Rochester fourth-grade teacher Lynn Astarita Gatto picked teaching as a profession long before she knew the theories behind what she was accomplishing in the classroom.
"Those intellectual aspects of teaching are an important part of who I
am as a teacher and what makes me a good teacher," says Gatto. Her selection
this week as New York State's Teacher of the Year recognizes her as a teacher
who digs deep to find the best practices to help all children.
"This award validates for me and my colleagues who teach like me that we're
on the right track," she says. "In my class, I create a core of learners.
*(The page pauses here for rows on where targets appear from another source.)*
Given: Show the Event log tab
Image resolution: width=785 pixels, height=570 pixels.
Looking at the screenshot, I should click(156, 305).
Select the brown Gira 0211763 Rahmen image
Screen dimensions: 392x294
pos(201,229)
Part of what makes me a unique teacher is we are all equal learners and we are
all learning together." When students read a story out loud, for instance,
any listener can pose a question. "Oh, I never knew that," Gatto might
say, or someone in the group could connect the story to other texts or popular
culture or their lives.
Because she wanted "to put theory behind what I do," Gatto enrolled
as a doctoral student at the Margaret Warner Graduate School of Education and
Human Development at the University of Rochester in 2000. "I have so many
people come to my classroom that I wanted to articulate my practice," she
says of her decision to pursue a Ph.D. "I quickly realized that there was
much more to being a doctoral student. I didn't understand I was going to become
a researcher and apply new research."
In her classroom, Gatto's desk adjoins those of her 22 students to form a large
rectangle in their corner of Henry Hudson Elementary in the Rochester City School
District. For 29 years, Gatto's classrooms have overflowed with noise and excitement.
She places a high premium on talk.
"Talk is the literacy my students bring to the classroom," says Gatto,
whose own teachers tried to hush her when she was a very talkative child. "For
us to squelch that and not let kids develop doesn't make sense."
Children have so much to say that Gatto is focusing on a specific type of classroom
talk for her doctoral work at the Warner School. With her coursework finished,
her dissertation will examine "eruptions of conversation" that happen
spontaneously in the classroom. "I'm looking at these simultaneous overlapping
conversations (SOC, she calls them) to see how they happen and how they connect
to meaning-making," she explains. From her experience, SOC is an important
part of children's learning.
As a fourth-grade teacher, Gatto knows she's responsible and accountable for
how her students perform on their first set of state language arts and math
tests. Every child in her class showed at least one year's growth from the third
to the fourth grade this year.
Gatto, a graduate of Brighton High School who earned a bachelor's degree at
Monmouth University in New Jersey, was set to take a sabbatical for the 2003-04
year and concentrate on her doctoral studies. She'll postpone that plan since
being named New York's 2004 Teacher of the Year.
In the fall, the Honeoye Falls resident will return to her classroom and assume
other duties associated with the honor. The award that recognizes and celebrates
outstanding teachers from kindergarten through 12th grade was announced June
16 in Albany. More than a dozen educational organizations in New York State
were involved in the selection process. She also will compete for the national
award.
Gatto's ambitious workload doesn't end with her fourth-grade class. She's published
articles in teacher journals, contributed a chapter to an academic book, and
written science modules for elementary school students. Each spring, she teaches
a course in the Warner School on the theory and learning of elementary science.